__Excerto do documento__.
════════════════
Até ao momento, tratou-se de casos de censura que somente dizem respeito ao ano de 2016. E são uma pequena amostra. Nos anos anteriores existem tantos exemplos como estes ou ainda mais. E não apenas na redação central dos Serviços Informativos, mas também nos centros territoriais. O Conselho de Informativos da TVE censurou, já em 2012 a atitude do diretor de então do centro territorial da televisão pública em Sevilha, Francisco Aguilera, que em fevereiro desse ano decidiu que não se emitisse informação sobre os supostos “enchufados” do PP nos distritos de Sevilha [NT. também conhecido por “jobs for the boys”], depois de ter recebido uma chamada do chefe de imprensa do presidente da câmara.
════════════════
__Registos apresentados__.

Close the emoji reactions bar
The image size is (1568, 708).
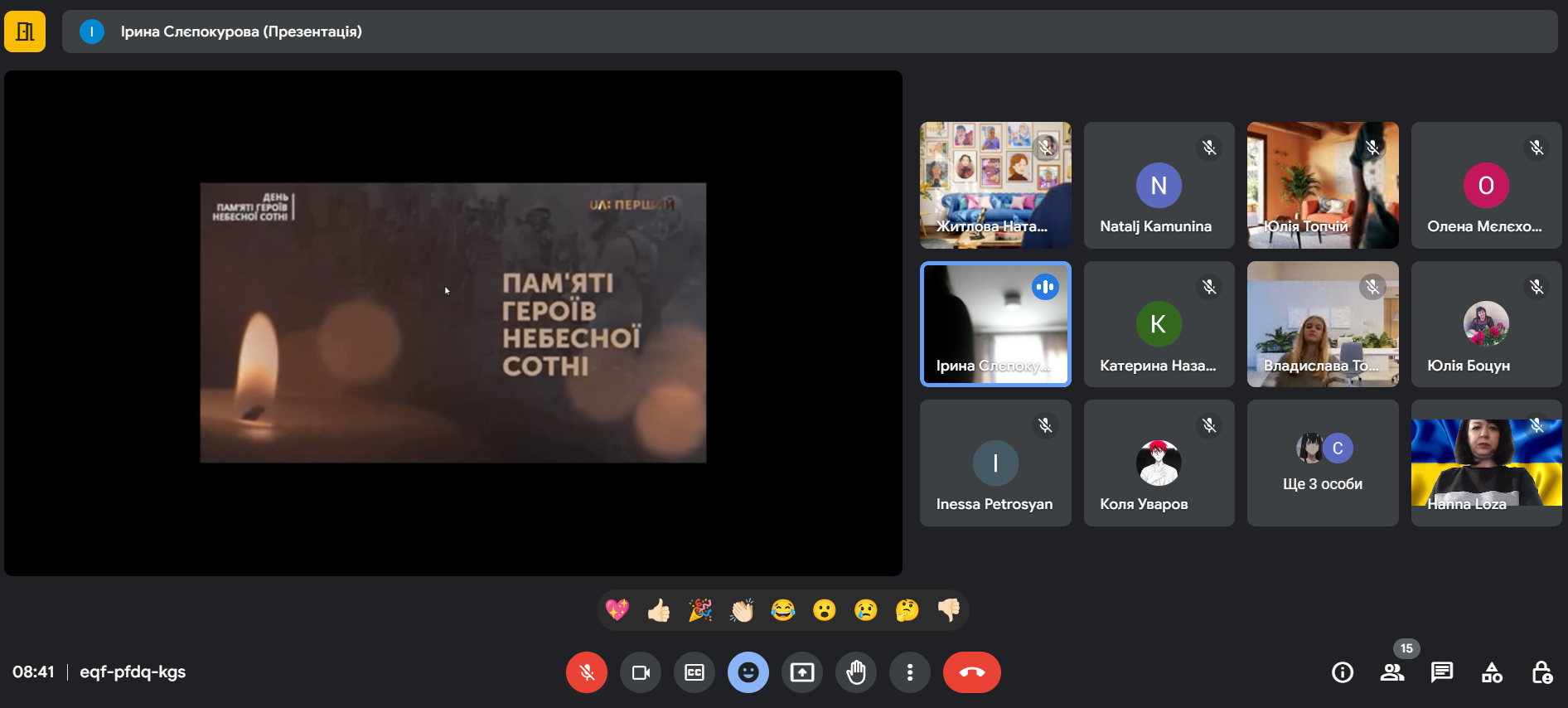748,672
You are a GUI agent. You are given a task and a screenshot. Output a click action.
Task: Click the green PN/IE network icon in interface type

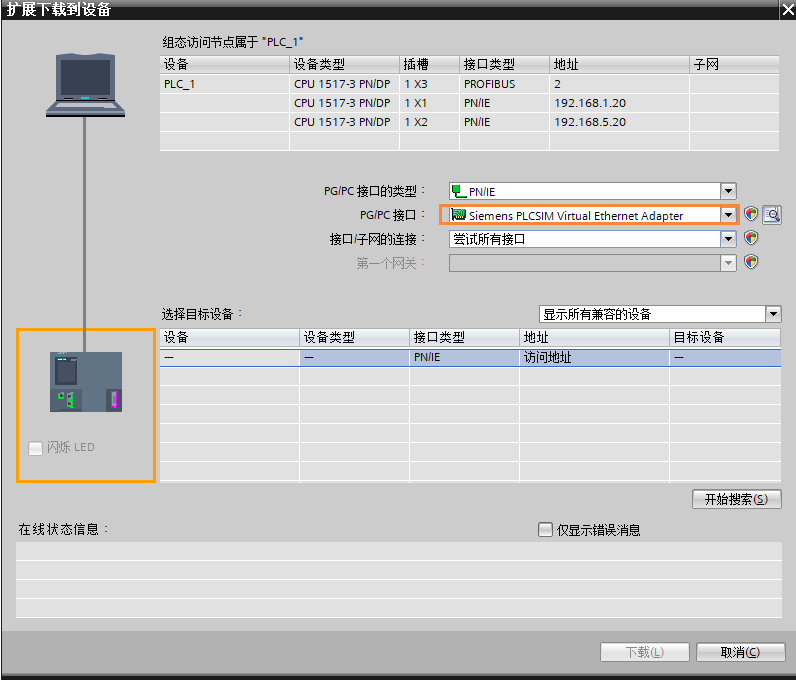tap(458, 191)
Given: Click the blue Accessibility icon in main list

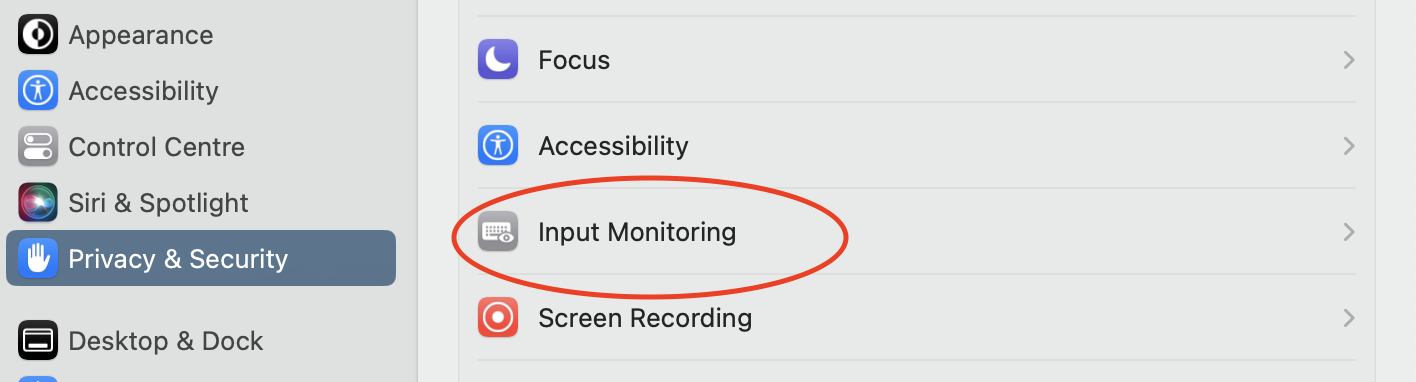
════════════════
__Exercício proposto 1__.
Responda às perguntas seguintes com base no excerto sobre a censura na TVE.
(a) A que ano dizem respeito os casos de censura tratados até ao momento?
(b) Que órgão censurou em 2012 a atitude de Francisco Aguilera?
(c) Em que cidade ficava o centro territorial da televisão pública dirigido por Francisco Aguilera?
__Exercício proposto 2__. Reproduza, sem qualquer alteração, todas as linhas dos registos, omitindo as imagens.
O excerto e os registos são materiais independentes um do outro.

__Resposta à tarefa 1__.
(a) Ao ano de 2016.
(b) O Conselho de Informativos da TVE.
(c) Em Sevilha.

__Resposta à tarefa 2__.
Close the emoji reactions bar
The image size is (1568, 708).
748,672
You are a GUI agent. You are given a task and a screenshot. Output a click action.
Task: Click the green PN/IE network icon in interface type

tap(458, 191)
Given: Click the blue Accessibility icon in main list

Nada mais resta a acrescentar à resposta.